« Si nous restons les bras croisés, nous sommes morts. » Le ton se voulait résolument alarmiste au ministère des Finances quelques jours avant la réunion, ce lundi à Meudon, du ministre de l'Economie allemand Robert Habeck, du ministre des Entreprises italien Adolfo Urso et du ministre des Finances français Bruno Le Maire. Cette troisième rencontre trilatérale consacrée à la politique industrielle européenne entend définir une stratégie économique commune face à la concurrence croissante de la Chine et des Etats-Unis.

Il faut « montrer les dents » pour protéger les intérêts économiques de l'Europe, a martelé jeudi dernier Bruno Le Maire, lors d'un point presse, estimant que « le temps de la mondialisation heureuse est fini ». Elle a fait place à « une mondialisation de rivalités ». A Meudon seront évoquées les mesures à mettre en oeuvre pour stimuler la productivité européenne grâce aux technologies vertes et numériques (intelligence artificielle, gestion des données, automatisation des processus, etc.).

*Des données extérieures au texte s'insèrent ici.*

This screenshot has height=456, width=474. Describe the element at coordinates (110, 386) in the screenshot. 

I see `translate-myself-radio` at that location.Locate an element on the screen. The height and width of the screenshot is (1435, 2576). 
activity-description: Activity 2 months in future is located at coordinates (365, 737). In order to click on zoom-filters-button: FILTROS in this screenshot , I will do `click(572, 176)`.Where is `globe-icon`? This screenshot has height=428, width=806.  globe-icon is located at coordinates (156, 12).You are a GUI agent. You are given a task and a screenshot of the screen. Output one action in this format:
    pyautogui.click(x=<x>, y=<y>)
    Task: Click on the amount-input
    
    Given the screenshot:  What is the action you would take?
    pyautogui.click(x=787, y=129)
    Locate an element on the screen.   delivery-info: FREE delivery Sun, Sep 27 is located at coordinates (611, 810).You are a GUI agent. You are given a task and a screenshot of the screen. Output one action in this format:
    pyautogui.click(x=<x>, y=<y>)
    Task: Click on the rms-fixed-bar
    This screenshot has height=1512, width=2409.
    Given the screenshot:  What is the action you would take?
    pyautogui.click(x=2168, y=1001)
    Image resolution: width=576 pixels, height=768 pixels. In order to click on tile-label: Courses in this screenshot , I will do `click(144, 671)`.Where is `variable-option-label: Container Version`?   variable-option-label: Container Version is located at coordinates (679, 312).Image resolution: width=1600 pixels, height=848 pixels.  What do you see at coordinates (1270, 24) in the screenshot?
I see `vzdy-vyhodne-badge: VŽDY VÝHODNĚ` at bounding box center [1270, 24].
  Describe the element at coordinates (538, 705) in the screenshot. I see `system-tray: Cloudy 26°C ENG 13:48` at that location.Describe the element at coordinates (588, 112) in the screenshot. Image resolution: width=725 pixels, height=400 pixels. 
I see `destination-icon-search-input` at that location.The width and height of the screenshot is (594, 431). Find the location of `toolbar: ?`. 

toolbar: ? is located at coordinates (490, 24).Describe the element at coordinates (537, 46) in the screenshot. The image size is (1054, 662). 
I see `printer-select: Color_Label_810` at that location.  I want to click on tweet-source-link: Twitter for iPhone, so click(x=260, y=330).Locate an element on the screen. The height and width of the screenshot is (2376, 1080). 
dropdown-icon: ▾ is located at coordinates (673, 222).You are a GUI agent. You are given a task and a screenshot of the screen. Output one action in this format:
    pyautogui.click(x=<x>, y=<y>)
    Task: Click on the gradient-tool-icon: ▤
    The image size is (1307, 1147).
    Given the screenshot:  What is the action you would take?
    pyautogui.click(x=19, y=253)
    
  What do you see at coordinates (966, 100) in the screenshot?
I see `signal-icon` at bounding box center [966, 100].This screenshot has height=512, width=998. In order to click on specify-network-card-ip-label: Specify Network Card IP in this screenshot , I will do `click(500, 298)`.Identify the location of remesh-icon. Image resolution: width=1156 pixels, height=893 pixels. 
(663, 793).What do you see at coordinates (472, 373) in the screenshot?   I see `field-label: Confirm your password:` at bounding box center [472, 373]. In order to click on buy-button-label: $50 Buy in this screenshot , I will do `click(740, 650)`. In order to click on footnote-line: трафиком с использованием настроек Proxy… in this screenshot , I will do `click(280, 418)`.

Influencer la future Commission européenne

Les ministres feront aussi un point d'étape de leur plateforme commune de partage d'informations sur leurs matières premières critiques (liste des matériaux, stocks stratégiques nationaux). Ils entendent définir une position commune qu'ils défendront devant la future Commission européenne, formée après les élections européennes du mois de juin. Ces positions communes portent sur la simplification, la concurrence équitable internationale et le renforcement de l'indépendance énergétique de l'Europe.Bruno Le Maire mettra sur la table une proposition - la directive Omnibus - visant à simplifier les règles comptables et financières des PME et ETI, à l'instar de ce qu'a fait la France. Paris défend le relèvement de 250 à 500 du seuil de salariés des entreprises concernées par certaines obligations comptables, financières ou sociales imposées aux PME par l'Union européenne, explique-t-on à Bercy.Deux directives récentes - la CSRD (reporting extra-financier) et la CS3D (devoir de vigilance) - imposées aux PME de plus de 250 salariés sont jugées très lourdes.La France défend également un rééquilibrage des règles environnementales malgré les réticences allemandes sur ce sujet. « Nous ne pouvons pas prendre le risque pour l'Europe d'être l'économie la plus décarbonée et la moins industrialisée au monde », explique-t-on à Bercy. En clair, il est suicidaire d'imposer des règles environnementales strictes au niveau européen et de laisser entrer sur le marché intérieur des produits étrangers qui ne respecteraient pas les mêmes contraintes de production.

Rééquilibrer les échanges

Quitte à se dédouaner des règles de l'Organisation mondiale du commerce (OMC) que l'Union européenne s'acharne à suivre alors que « personne ne les respecte ». « Les règles de l'OMC n'incorporent pas suffisamment ces aspects environnementaux », regrette-t-on à Bercy.

Paris plaide notamment pour l'instauration de règles d'origine dans le cadre des appels d'offres publics au niveau européen. « Les Etats-Unis et la Chine privilégient leurs entreprises dans ces appels d'offres, pas l'Union européenne. Il est temps de réagir », martèle-t-on à Bercy. Pour Bruno Le Maire, l'Europe a besoin d'un « rééquilibrage des instruments » pour mieux défendre ses intérêts économiques et éviter de se retrouver coincée entre le protectionnisme américain et l'interventionnisme chinois. Une réaction d'urgence est indispensable, car la Chine a produit une masse de semi-conducteurs, de véhicules électriques et d'équipements solaires et éoliens qu'elle cherche à vendre dans l'Union européenne.

Côté IA, Paris plaide pour une politique communautaire, à l'image de ce qui avait été fait pour le charbon dans les années 1950. « Il faut être capable d'innover, d'investir, de maîtriser les nouvelles technologies, mais aussi montrer les dents face à des adversaires économiques [notamment la Chine et les Etats-Unis, NDLR] qui ne nous feront au XXIe siècle absolument aucun cadeau », a averti Bruno Le Maire.